This latest round of bad news should put to rest those that are claiming that the financial sector got us into this mess and it will rally the market to pull us out as well. These results show that banks are still deeply flawed and do not even know how to value the assets on their books. Further compounding the problem is the fact that many of the most important decisions are being made very hastily. No one knows exactly what was said as the deals were negotiated for Merrill Lynch and other distressed financial firms, but there is no way that Bank of America was able to do a thorough due diligence on the purchase of Merrill Lynch in the 24 hour period that was allotted for such action. It seems that the moral hazard overtook these banks’ aversion to risk in such a case as this. I mean, the government has showed who it believes is “Too Big to Fail” and the well from which the rescue plans are drawn seems anything but dry. If you were Ken Lewis, Bank of America’s CEO, wouldn’t it be worth the risk to take on a Merrill Lynch or a Countrywide, as long as you had the Treasury guarantee that you cannot fail because of it?
We could potentially only be seeing the tip of the iceberg as no one really knows what the troubled assets are worth now. There will probably be more rough quarters ahead for the banks, and more bailouts too. The latest ideas being thrown about are to target the assets themselves (thought we had heard that before) or an “aggregator bank” to shoulder the load of these toxic assets. Neither one of these proposals is getting much praise as a workable solution now anyway.

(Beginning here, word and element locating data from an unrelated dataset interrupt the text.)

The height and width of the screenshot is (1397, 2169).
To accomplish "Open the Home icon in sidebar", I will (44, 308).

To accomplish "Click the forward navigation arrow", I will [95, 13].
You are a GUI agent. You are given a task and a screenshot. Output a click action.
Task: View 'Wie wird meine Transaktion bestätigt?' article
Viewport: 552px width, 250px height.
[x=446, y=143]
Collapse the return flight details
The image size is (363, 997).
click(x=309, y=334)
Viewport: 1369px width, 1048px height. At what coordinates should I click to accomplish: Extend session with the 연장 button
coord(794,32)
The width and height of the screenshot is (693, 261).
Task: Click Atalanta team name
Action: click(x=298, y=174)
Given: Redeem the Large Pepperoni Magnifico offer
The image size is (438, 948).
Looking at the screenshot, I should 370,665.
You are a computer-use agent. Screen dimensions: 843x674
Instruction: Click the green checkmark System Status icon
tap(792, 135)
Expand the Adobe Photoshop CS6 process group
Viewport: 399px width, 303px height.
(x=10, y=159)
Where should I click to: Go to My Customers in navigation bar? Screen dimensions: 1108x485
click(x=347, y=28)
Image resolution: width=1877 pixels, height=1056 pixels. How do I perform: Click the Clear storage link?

So, this is all to say that it is extremely difficult to arrive on a good reason to invest in banks right now. There is too much yet unknown, and while valuations may look compelling on some levels, the assets underlying these valuations could be subject to further write-downs. It may very well be true that in 2 years, each of these stocks could be priced higher potentially many times higher. However, with the current environment in financials being dominated by government intervention rather than revenue and earnings, we find speculating rather than investing to be a more appropriate term for buying these stocks at the current juncture.